§ **THE PROBLEM**: Transcribe the lines below exactly. No image belongs in the transcription.

§ **EXERCISE DATA**:
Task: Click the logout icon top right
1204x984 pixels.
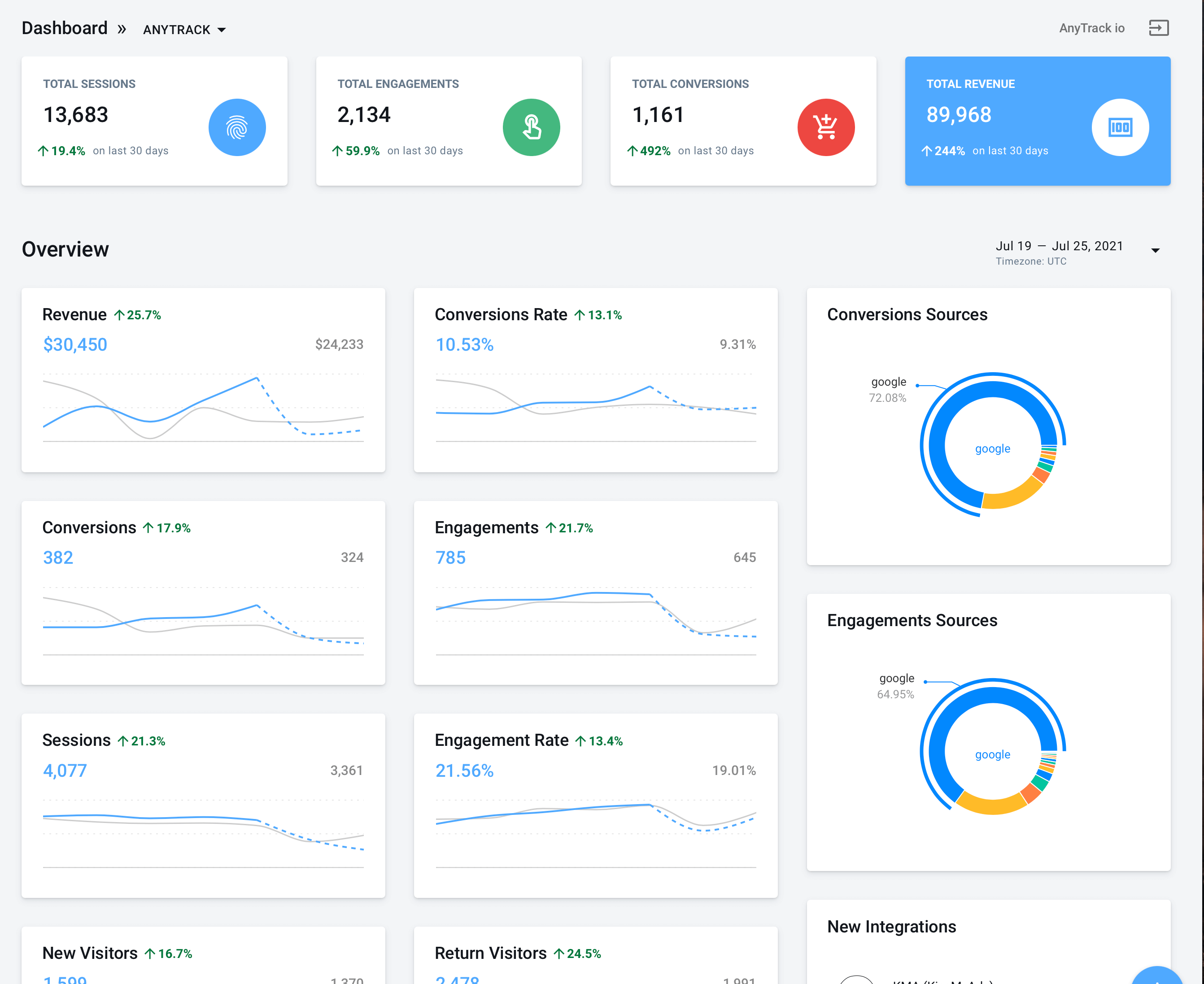Action: click(x=1158, y=28)
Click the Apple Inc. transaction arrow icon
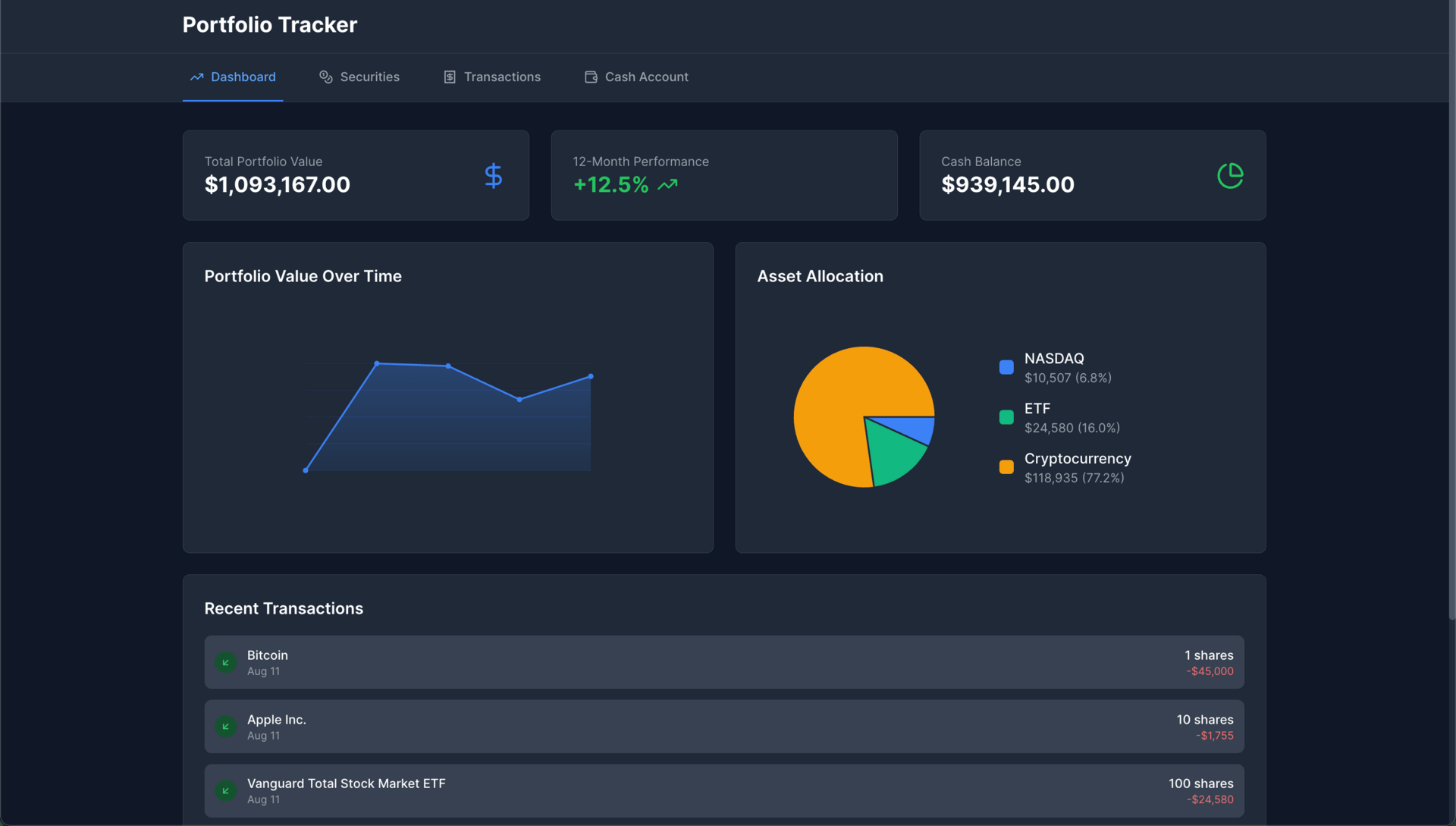This screenshot has height=826, width=1456. (225, 727)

§ **OUTPUT**:
Task: Click the logout icon top right
1204x984 pixels.
Action: click(x=1158, y=28)
Click the Apple Inc. transaction arrow icon
This screenshot has height=826, width=1456. (225, 727)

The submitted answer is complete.